ShinyHunters breached Canvas, defaced login pages and claimed 275 million records, disrupting universities in the US, UK, Canada and Australia and delaying exams as campuses restore access.

ShinyHunters breached the Canvas learning platform, defaced login pages at hundreds of institutions and claimed to have taken 275 million records. The incident disrupted universities in the United States, the United Kingdom, Canada, Australia and New Zealand and led some campuses to delay exams.

Instructure, the developer of Canvas, confirmed a security breach on May 1 and reported it took steps to contain the incident. The company reported that exposed information is believed to include names, email addresses, student ID numbers and messages between users. Investigators, according to Instructure, found “no evidence that passwords, dates of birth, government identifiers, or financial information were involved.” Instructure said the incident appeared largely contained on May 2 before a follow-up attack altered login screens at hundreds of institutions.

Security analysts who reviewed the follow-up activity said attackers injected HTML that changed login pages to display a ransom warning and set a deadline of May 12 for publication of stolen data.
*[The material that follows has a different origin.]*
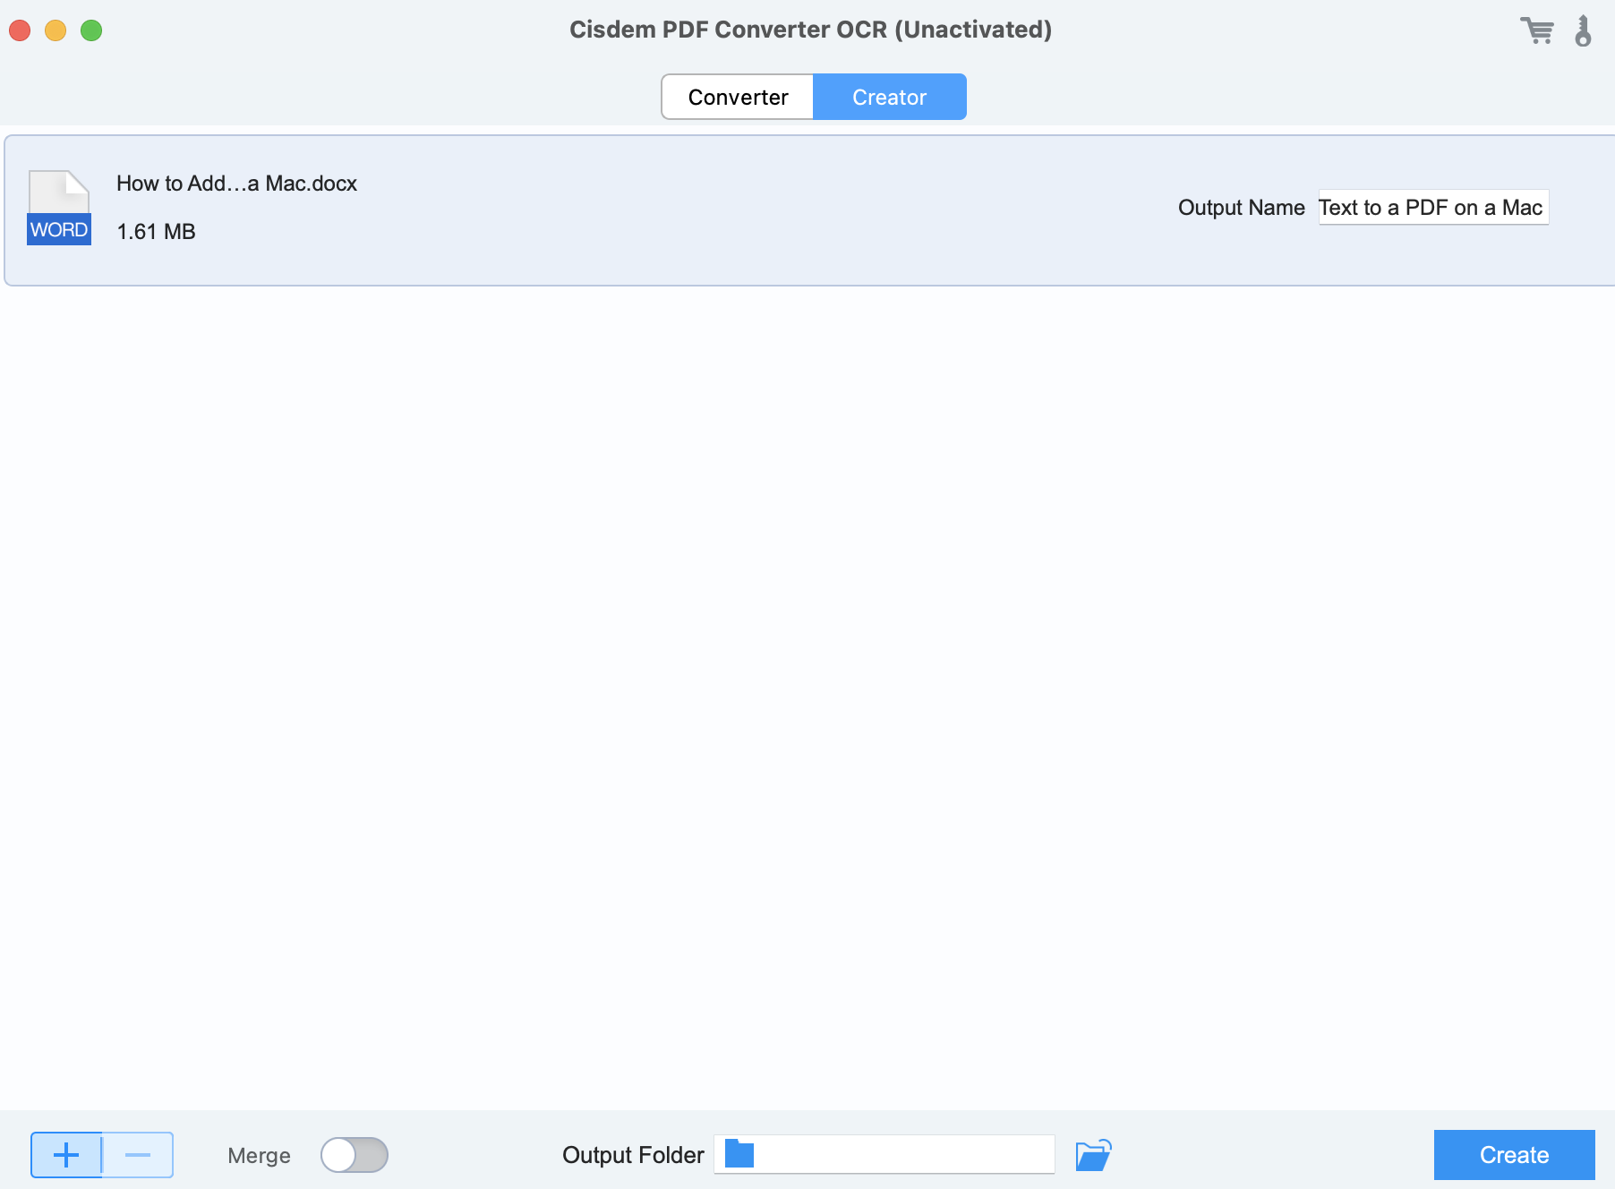Select the file size label 1.61 MB
1615x1189 pixels.
pyautogui.click(x=155, y=231)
The group claimed roughly 3.65 terabytes of data spanning 275 million records from 8,809 institutions. Researchers described the activity as an extortion approach that pressures victims to pay to avoid public disclosure rather than one that uses file-encrypting ransomware.
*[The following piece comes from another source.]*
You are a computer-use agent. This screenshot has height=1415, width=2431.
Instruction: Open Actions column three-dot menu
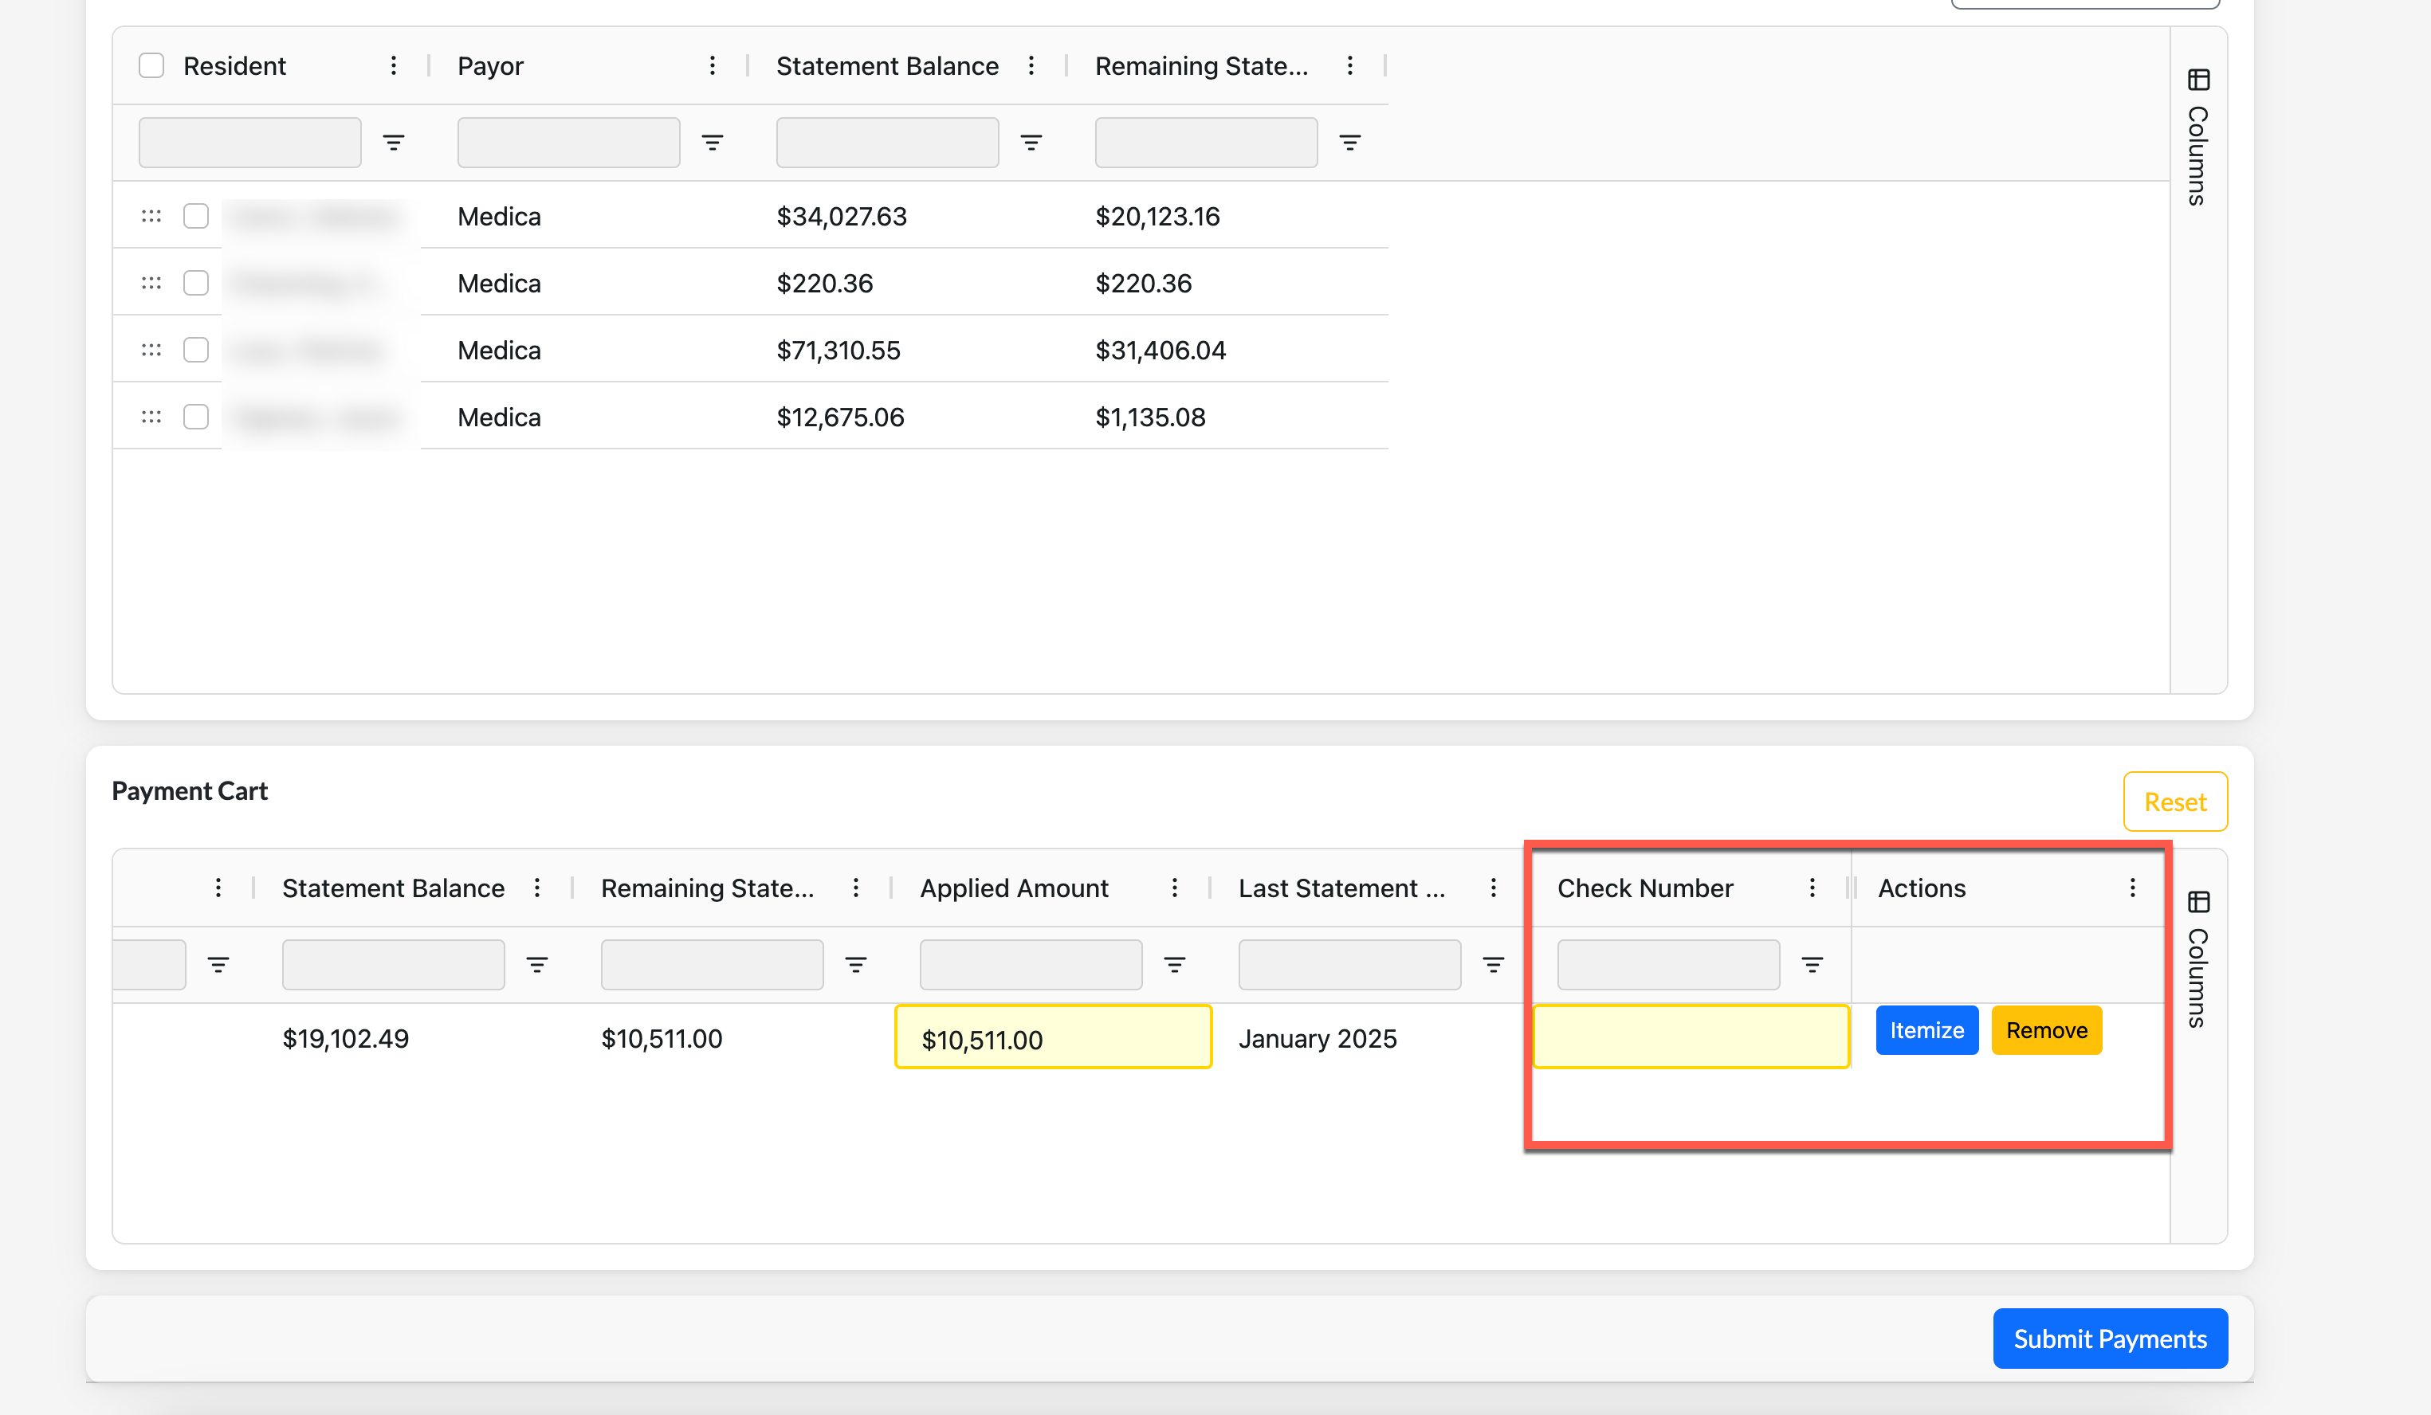click(x=2132, y=887)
Several universities reported service outages and disruptions to student work. A number of British institutions, including Oxford, Birmingham and Edinburgh, reported problems; Birmingham has since restored operations while Oxford warned staff and students that Canvas remained offline with no confirmed return date. In the United States, Mississippi State University postponed exams after students could not access course materials. An Australian university advised students not to log in while systems were unavailable. Students at affected campuses reported contacting instructors for attachments and arranging alternate exam plans.

Canvas is used by more than 8,000 institutions and about 30 million active users for course materials, assignment submission and exam administration. Universities are working to restore access while investigating the scope of the breach and notifying people whose information may have been exposed. Instructure has been contacted by multiple institutions as they coordinate remediation and communications for affected users.

Instructure’s chief information security officer, Steve Proud, reported that investigators moved quickly to contain the incident and that security teams continue to examine whether additional types of data were exposed.